SOURCE EXCERPT:
* begin *

Claim-based attribution

Claim-based attribution breaks down AI-generated outputs into atomic “claims” (the smallest factual or contextual statements) and maps each one back to indexed source material.

This system offers a high degree of transparency and more accurately reflects each source’s true contribution to the answer, enabling fair compensation. Because this approach relies on indexed content, it narrows the scope of material that can be used to generate responses but delivers greater answer accuracy and trustworthiness.

The road to equitable compensation

As generative AI reshapes how people consume and engage with information, the value chain of journalism must evolve in parallel.

  • Input-based models offer content owners a one-off, up-front fee for content, but they struggle with content valuation and scalability. They also lack incentives to sustain a diverse ecosystem generating valuable content.
  • Usage-based approaches tie compensation to how often content is used in AI answers and the value it generates. The two main approaches are citation-based and claim-based attribution.

* end *

DATASET EXTRACT:

* begin *

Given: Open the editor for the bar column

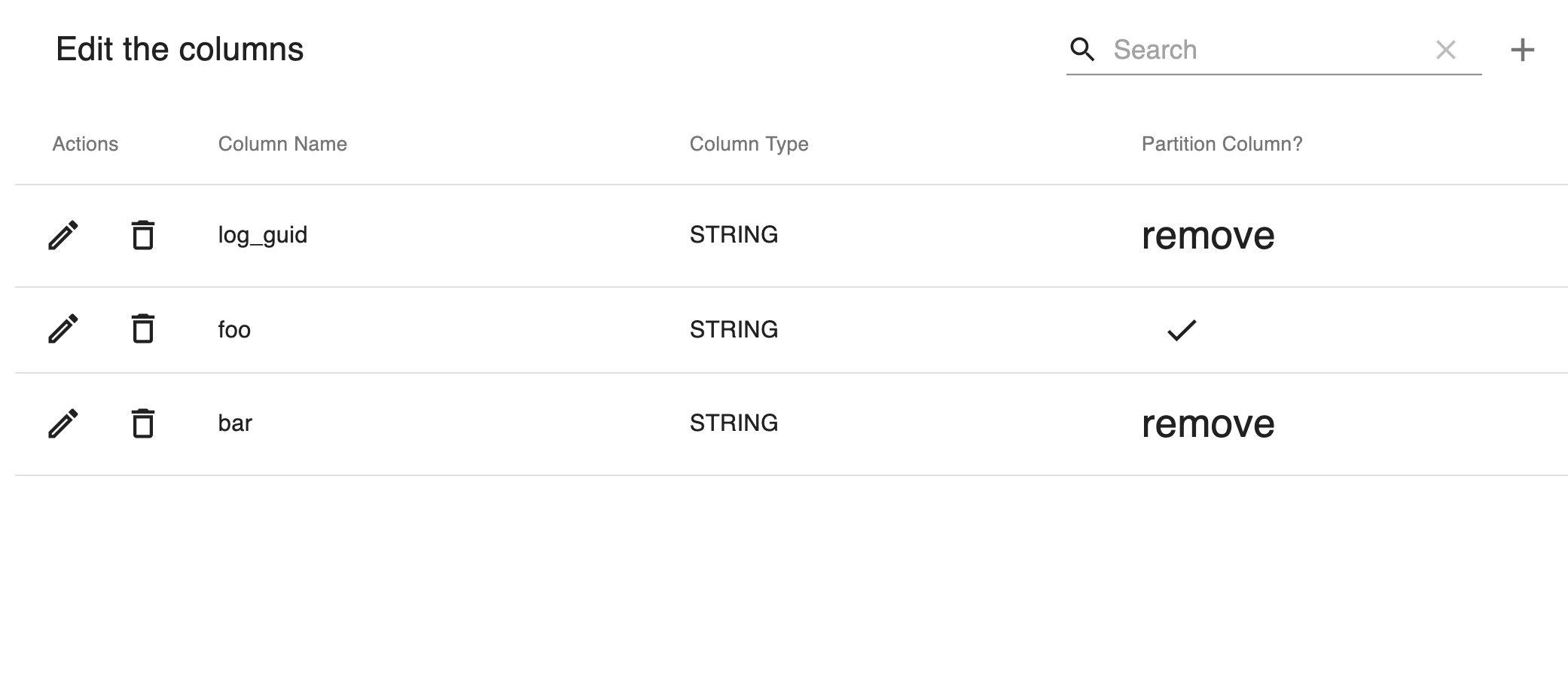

* end *

COMPLETE THE FOLLOWING:
1. Update the passage of the claim-based attribution text from "Claim-based attribution breaks" up to and including "accuracy and trustworthiness.", with "transparency" swapped for "clarity".
2. According to the claim-based attribution text, why does this approach narrow the scope of material that can be used to generate responses? Answer in one to three sentences.
3. Please resume the claim-based attribution text from where it stops.

OUTPUTS IN ORDER:
1.
Claim-based attribution breaks down AI-generated outputs into atomic “claims” (the smallest factual or contextual statements) and maps each one back to indexed source material.

This system offers a high degree of clarity and more accurately reflects each source’s true contribution to the answer, enabling fair compensation. Because this approach relies on indexed content, it narrows the scope of material that can be used to generate responses but delivers greater answer accuracy and trustworthiness.

2. It narrows the scope because it relies on indexed content. Each claim in an output is mapped back to indexed source material, so only that material can be drawn on.

3.
  • Claim-based attribution offers the greatest accuracy, supports a diverse ecosystem, and provides users with the most trustworthy answers, but content must first be indexed.
  • Citation-based attribution does not require indexing, but it sacrifices answer veracity, introduces biases, and offers a less accurate picture of content contribution.

News publishers should absolutely continue to strike deals with AI companies and make the most of today’s input-based opportunities. However, for the industry to truly thrive, we need to look beyond short-term gains and build a fair, sustainable ecosystem that rewards those who create the most value, empowers diverse voices, and ensures journalism continues to inform, inspire, and endure for generations to come.